-------- EXCERPT TO READ

Thursday, 28 November 2024

enabler danger


Just got in from a chilly walk around the park with Lottie. She's a pretty dog, I think she has all the colours of autumn in her coat.

Winter is definitely nipping at our heels. We had our first snow last week, which lightly settled for the day with the temperatures around zero C, before melting again as the weather warmed back up over the weekend by a dozen degrees or so and a storm blew through. 


I spent a very wet weekend on the boat with Lottie and Dad. Any of the original ambitions we had of sailing to Fowey for the weekend was made a mockery of by the weather, and we stayed secure in the marina whilst the wet south-westerly blew through over the two days with gusts of up to 50 knots or so.

The boat was very comfortable in the weather, despite the perpetually wet dog aboard with us. The drive down Saturday morning and the drive back Sunday afternoon were less comfortable in the thick rain, but manageable.


The temperatures have fallen back down to around freezing again today. I haven't bothered to look at what they might do for the weekend, as I can't go sailing anyway. I have a gig in Cheltenham Saturday night, and it's my daughter's birthday, so we're taking the family out to lunch on Sunday. It'll be nice to see the grandchildren again, I've quite missed them.

I've had my eye on a new guitar for some weeks or more now. It's more than I should spend and more than I need to spend, given that I have a perfectly lovely guitar that I gig with already, and a very nice collection of other guitars, electric and acoustic.


The algorithms that drive the internet have haunted and taunted me with frequent images over the last month or so. I can't even guess how they work out our interests so keenly, then saturate us with advertising at every turn.

I saw a joke the other day on a site that these afore mentioned algorithms frequently point in my direction. I enjoy the humour of the site, so they're not wrong.

I can confidently inform you from personal experience that it's not twenty eight or twenty nine, either.

The trouble is, it's not just the Internet advertising algorithms that seek to enable me. I mentioned this guitar to Nikki, thinking she'd very quickly put me straight. But I should've known better. I think she gets a rush out of spending money, and I don't think it matters what on.

I mentioned it to the guitarist in my band, Matt, thinking he'd set me right. He's absolutely the best guitarist I know or know of, but he owns two electric guitars. Both exactly the same, except one is silk black, and the other finished with a natural wood appearance. Ironic, as both are actually made out of carbon fibre. He got the first when he was about nineteen, a couple of years after he joined the band, and the second he bought a couple of years later.


So he's had these two guitars quite a while now, as neither of us are nineteen any longer. But no, rather than talking me down, he waxed lyrical about how he'd gone up to the shop in Birmingham with his wife the other weekend to find her a bass, and had seen this guitar himself and had immediately thought of me.

Finally, I mentioned it on a call to my friend and business partner, Will, about an hour ago. By this point, I wasn't so much looking for somebody to talk me down of the ledge, but rather affirm my wayward inclinations. Will's a fellow guitarist, much more technically proficient than me in many ways, though in his case it's for his own pleasure, he's far too committed to his work and family to have time for a band and doesn't perform.

But he does have a fine collection of guitars of his own. In his words, "I've never regretted buying another guitar"; and in truth, neither have I.

It's amazing how few key-presses it takes to commit to spending such a large amount of money on the Internet. Three, in total, I think it took. And the guitar should be with me on Monday. A gorgeous, American built PRS, serial number #0371825.

----------------

GIVEN REQUEST 1 => According to the blog post, why can't the narrator go sailing this coming weekend?

-------- RECORDS TO USE

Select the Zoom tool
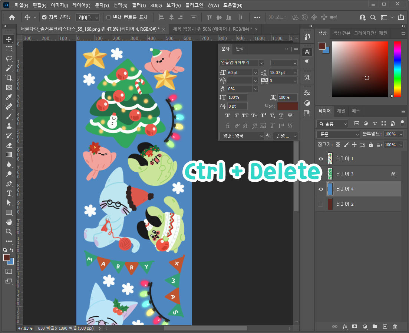The image size is (409, 333). click(x=9, y=232)
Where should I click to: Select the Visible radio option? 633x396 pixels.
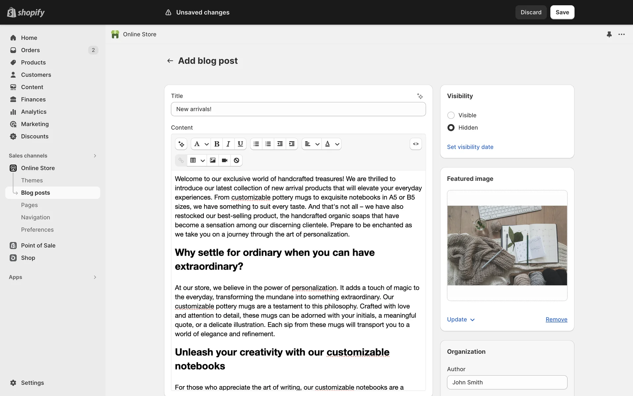[451, 115]
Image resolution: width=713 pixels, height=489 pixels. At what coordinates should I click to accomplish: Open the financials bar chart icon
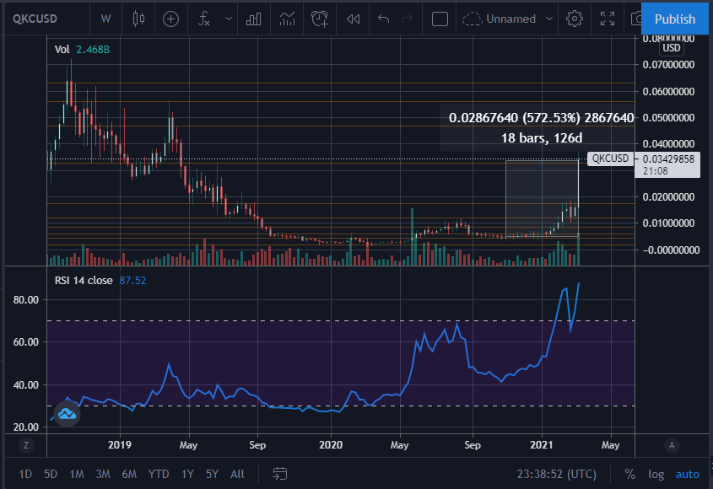point(253,19)
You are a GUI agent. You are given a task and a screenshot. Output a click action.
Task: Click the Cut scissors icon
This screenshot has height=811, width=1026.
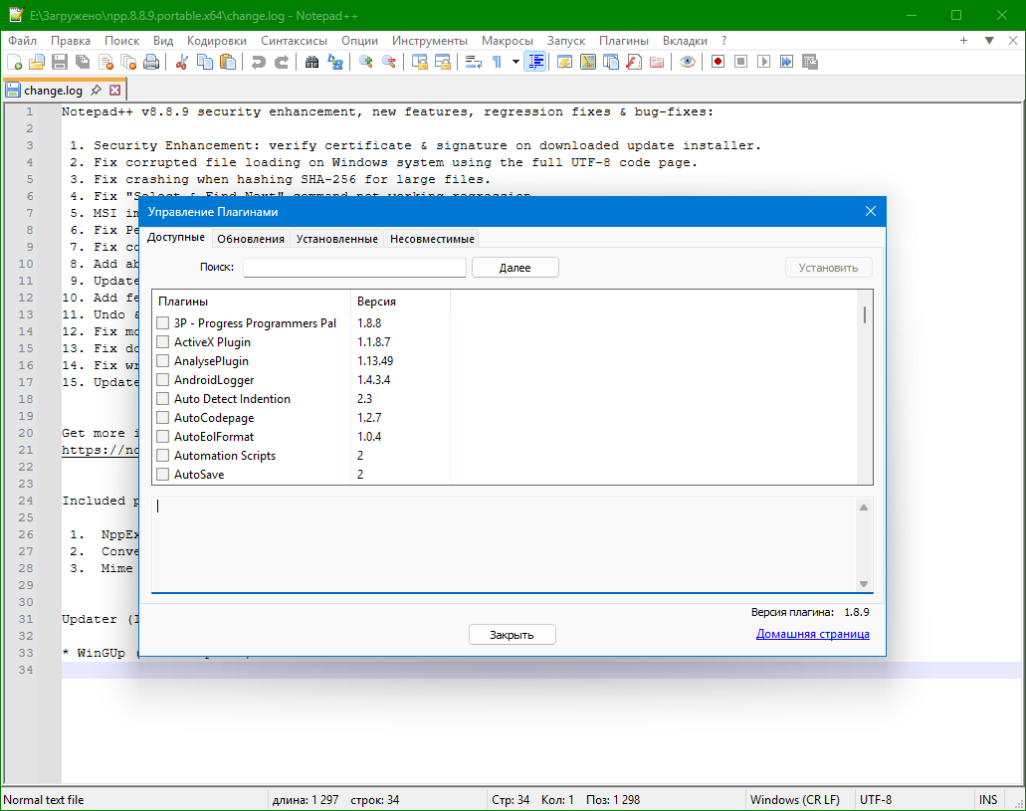click(182, 62)
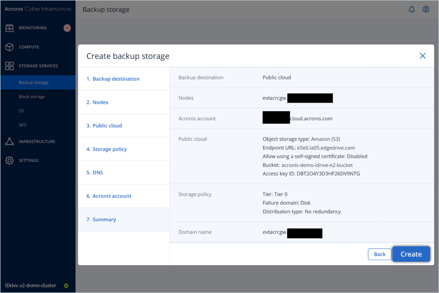Close the Create backup storage dialog
This screenshot has width=439, height=293.
click(422, 56)
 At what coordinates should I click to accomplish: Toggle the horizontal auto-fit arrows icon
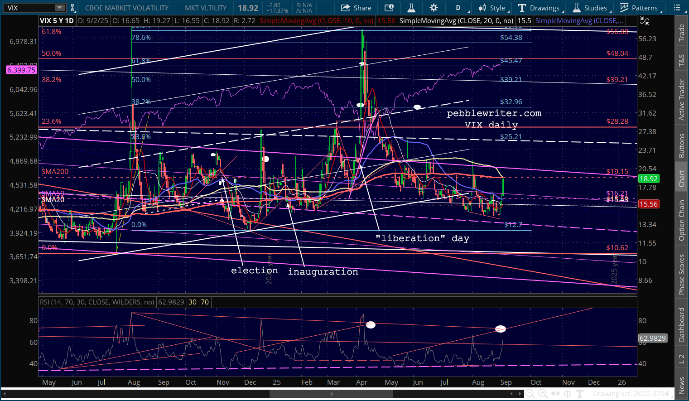[555, 394]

----------------

GIVEN REQUEST 2 => In the listing, rewrite the lines from the one containing "At what coordinates should I click to accomplish: Toggle" through the end of the listing, changing "horizontal" to "vertical" and leaving everything else as it is. Omit the pictures.

WRITTEN REPLY 1 => The narrator has a gig in Cheltenham on Saturday night. Sunday is the narrator's daughter's birthday, and the family is going out to lunch.

WRITTEN REPLY 2 =>
 At what coordinates should I click to accomplish: Toggle the vertical auto-fit arrows icon
[555, 394]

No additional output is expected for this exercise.